Tuesday, April 16, 2013

Reflective

So, I am sitting and thinking about all of the things that I would like to do with my life.   I'm watching a DVR recording of Austin City Limits with John Legend and the Roots and all I can think about is how much I miss being involved with music and my desire to go back to school so I can teach it.  Prior to this I watched Monday Night Raw, which brings out the writer in me (hence my writing) and makes me want to write my coverage of the show and also makes me want to go in to journalism (so I can cover it professionally or just start writing for one of the wrestling companies and be done with it).   A few days ago I was watching Bar Rescue and remembered how I had always wanted to open a sports bar, and all of this reflection is while I currently am on vacation from my job at Multiband where I recently got a promotion and enjoy the heck out of my job and the team that I work with, and am preparing to leave current job number two at Kroger where I have worked part time since last June and am sad to be leaving a good team there and a lot of friends.

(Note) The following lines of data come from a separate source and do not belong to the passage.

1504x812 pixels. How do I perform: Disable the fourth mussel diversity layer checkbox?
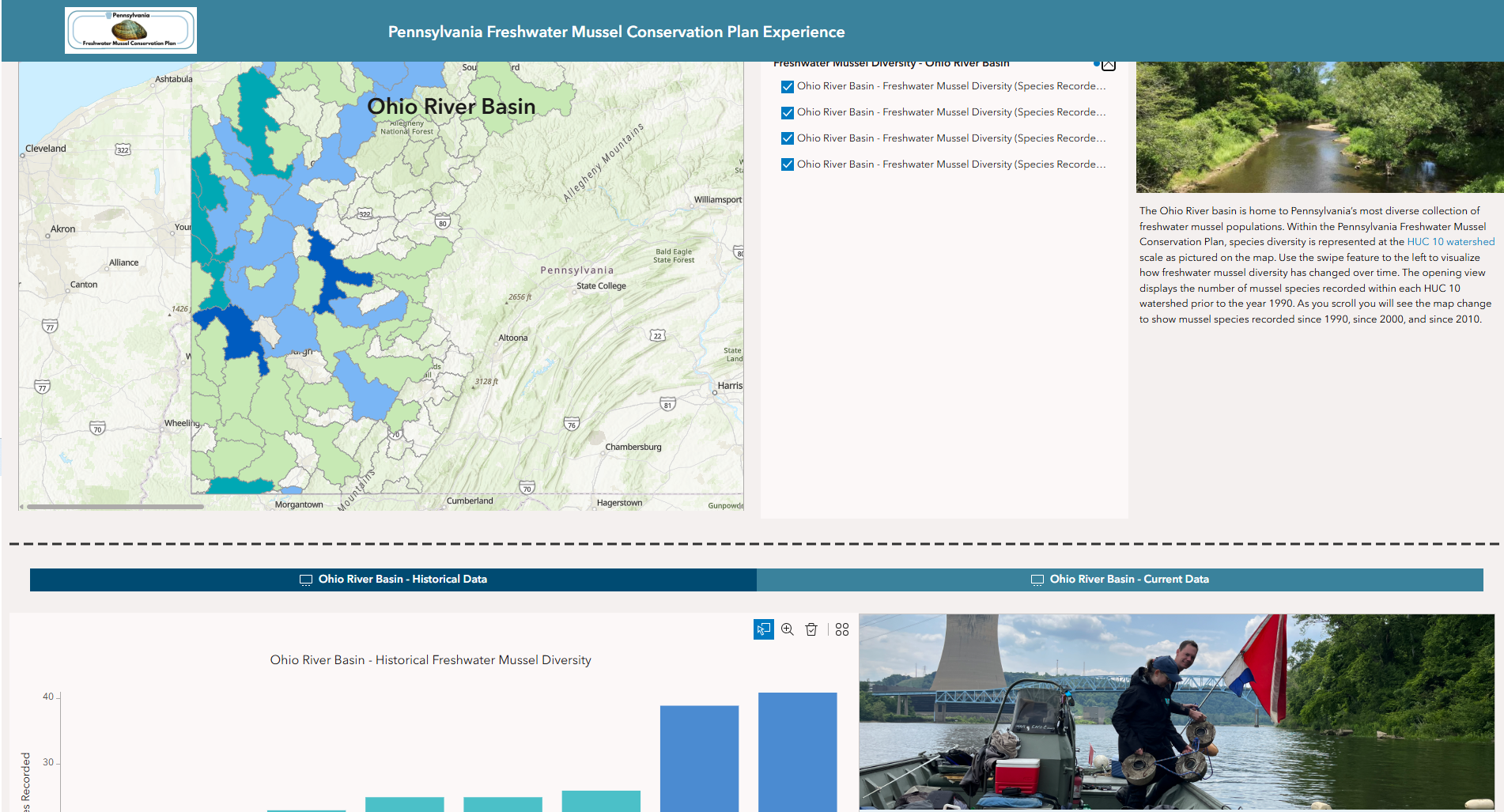click(787, 164)
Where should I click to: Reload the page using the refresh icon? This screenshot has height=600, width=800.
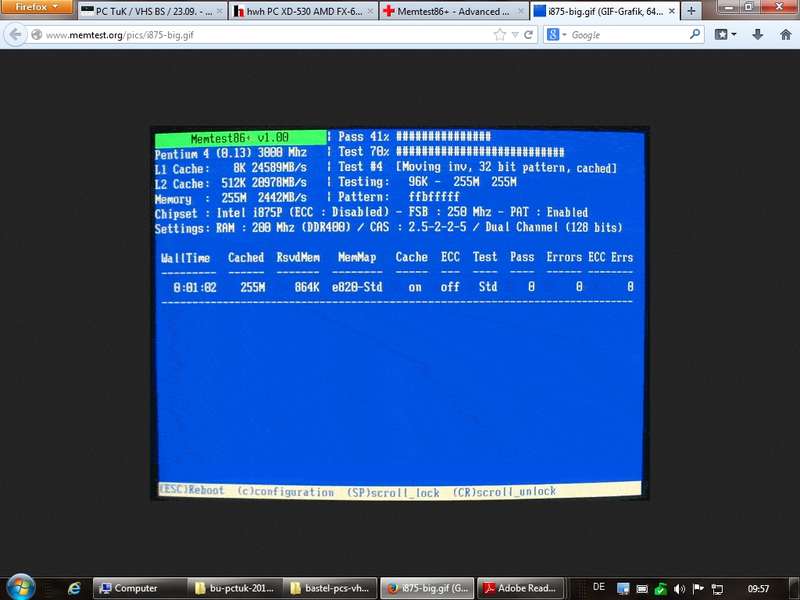(x=529, y=35)
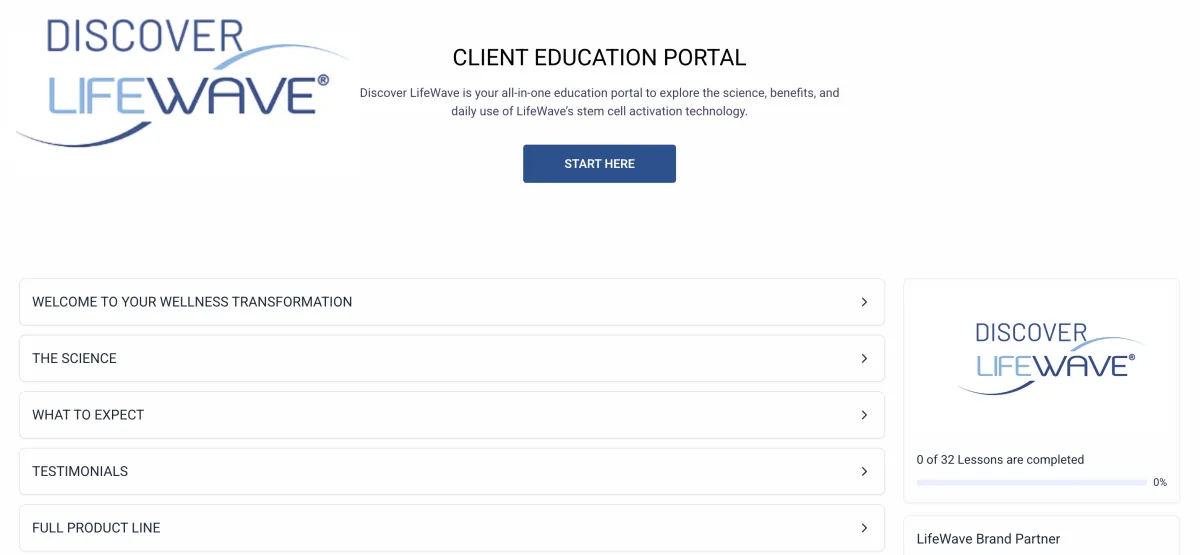Click the 0% progress percentage label
Image resolution: width=1200 pixels, height=555 pixels.
[x=1160, y=482]
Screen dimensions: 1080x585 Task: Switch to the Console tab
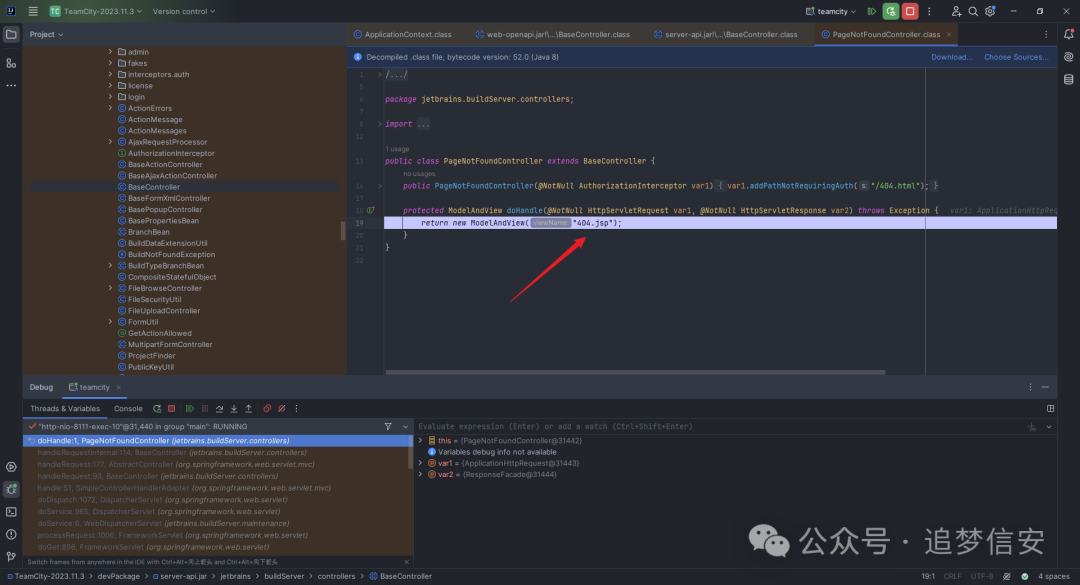128,408

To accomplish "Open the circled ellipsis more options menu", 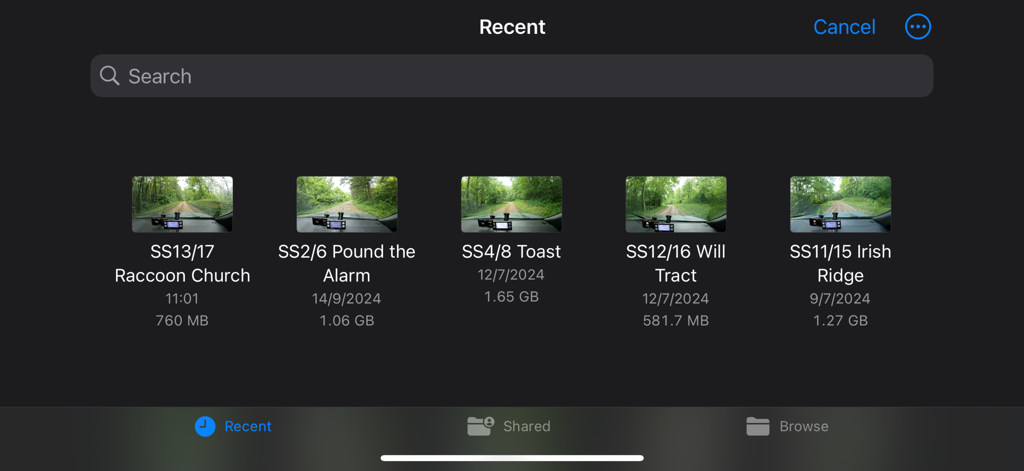I will click(917, 27).

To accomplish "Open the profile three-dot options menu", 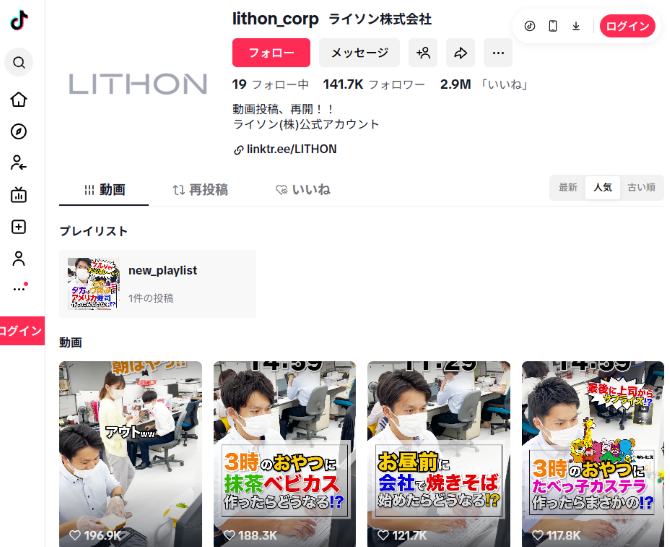I will [x=498, y=53].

This may sound like complaints and I really don't intend it that way, I am very happy with my life, I am very happily married to my wife Leah and have a beautiful daughter that will be turning two in July name Lorelai (yes, after the Gilmore Girls before anyone has to ask) and I wouldn't have life any other way, but one can not help but wonder how life would be if things had turned out differently.  For example, where would my life be now if I had finished college instead of failing out in my first year and giving up.  I'm an intelligent guy (if I do say so myself) and I feel like I could be doing pretty well for myself had I gone strait through and got my degree, but I guess we will never know.

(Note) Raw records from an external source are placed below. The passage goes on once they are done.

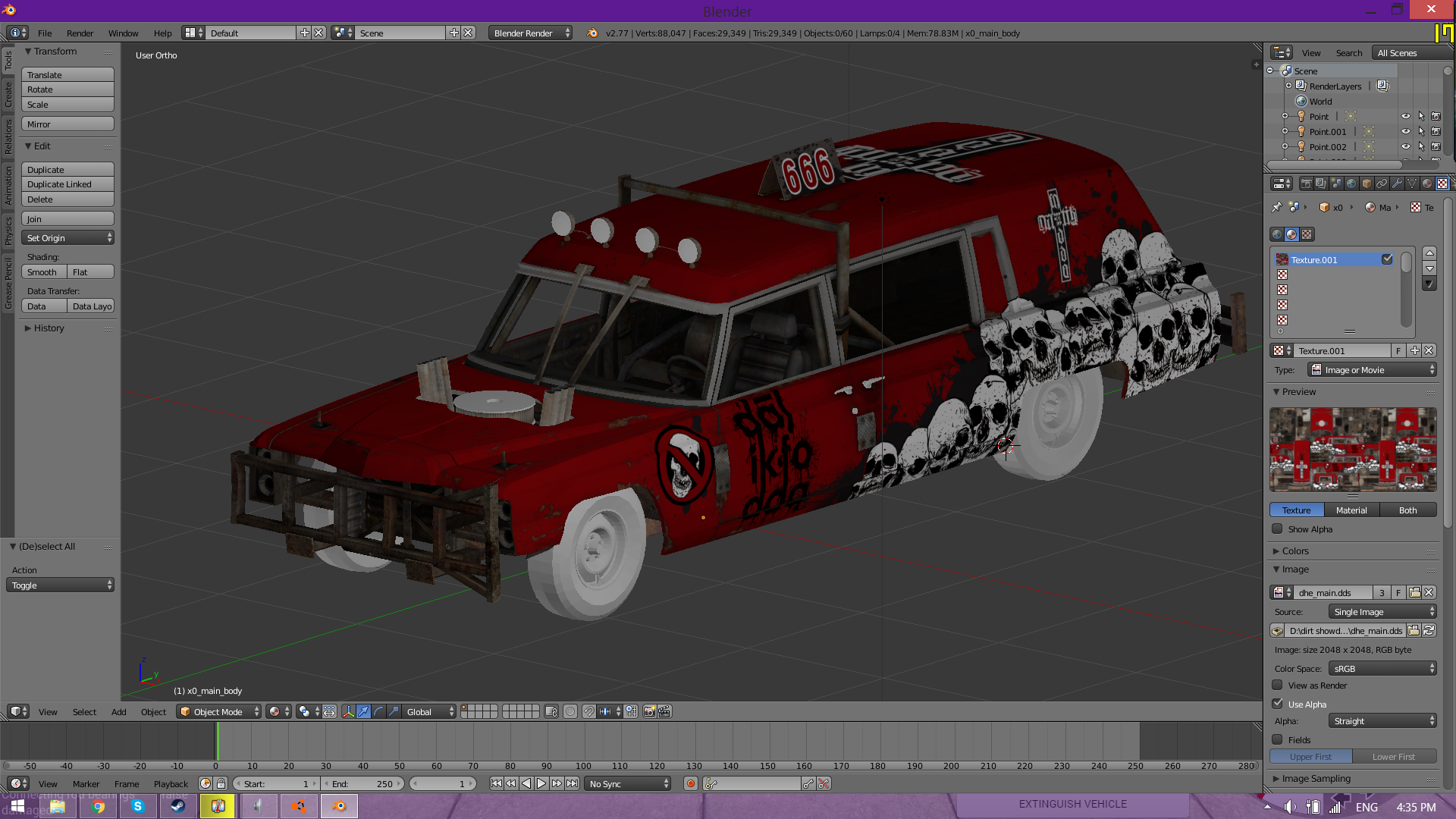Screen dimensions: 1456x819
Task: Open the Render properties camera tab
Action: (x=1306, y=184)
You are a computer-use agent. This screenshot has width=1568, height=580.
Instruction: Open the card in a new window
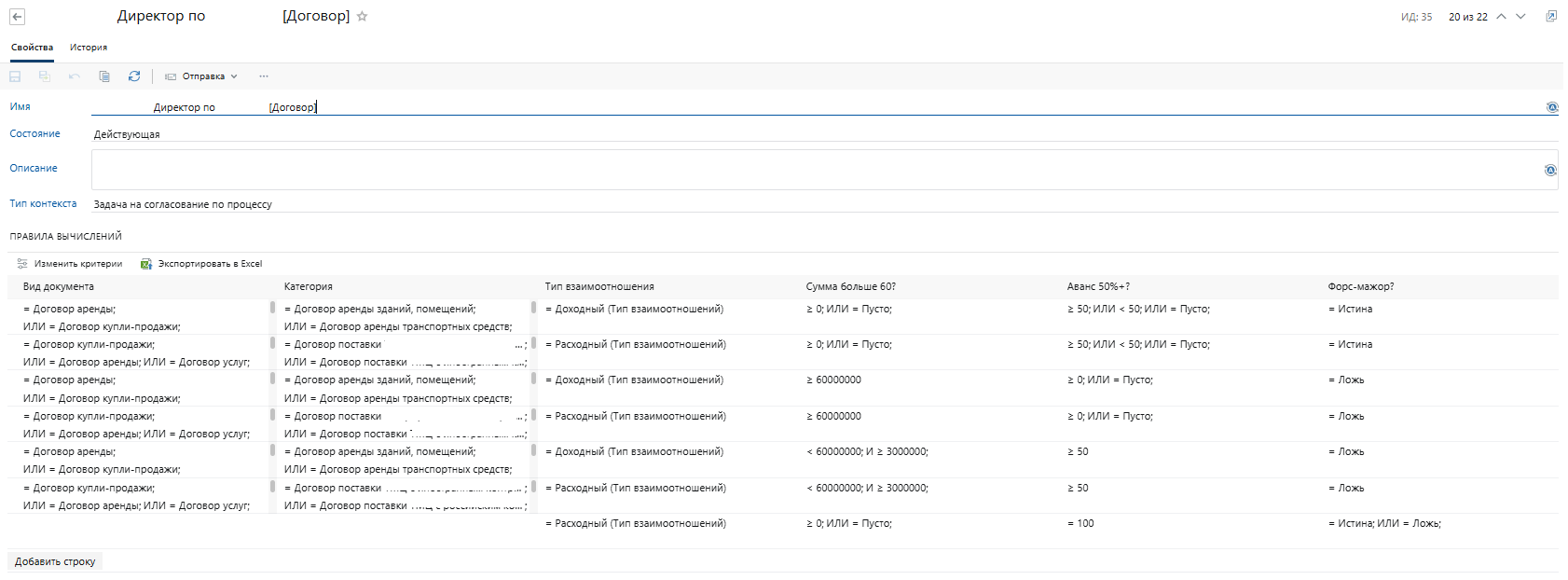pyautogui.click(x=1551, y=17)
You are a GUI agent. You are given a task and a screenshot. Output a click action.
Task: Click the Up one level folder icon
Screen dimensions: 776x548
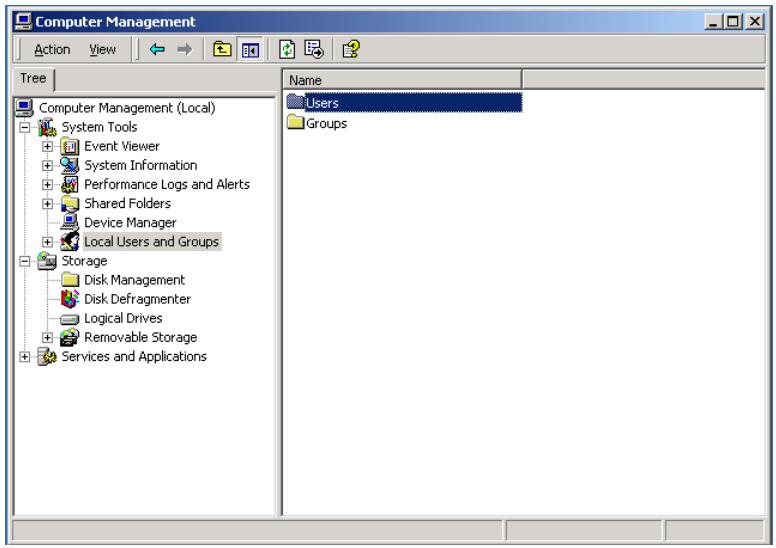(222, 50)
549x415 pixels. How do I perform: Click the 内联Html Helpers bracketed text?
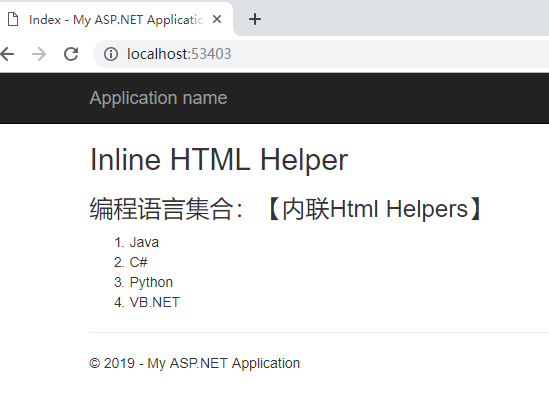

To those of you who know me personally you will understand that I get this way sometimes and I tend to get a bit carried away so let me get to the point.  I am a person who is never satisfied with anything less than what I want in life.  At this point in my life I have everything the way that I want it personally, I have a great family and support system and a great group of friends.  So now, I will be focusing my attention in keeping my successful personal life, and expanding that success in to my professional life.  I will not settle, I will not quit (except at Kroger because...well....I've already turned in my notice), but I will not stop until I have reached all of my attainable goals in my professional life as well.  Now I just need to decide what area to focus on.  Are you reading the blog post of the first call center supervisor, pro wrestling journalist, sports bar owner operator, music teacher crossover....maybe, but stay tuned and you will find out.

Signing off - thebrandoncampbell

ps: I am seeing scenes from the Boston Marathon bombing today and am upset with Humanity.  I don't fathom the thought process that could lead someone to take an action like that and I don't want to.  I do want to send my thoughts and prayers to Boston as a whole.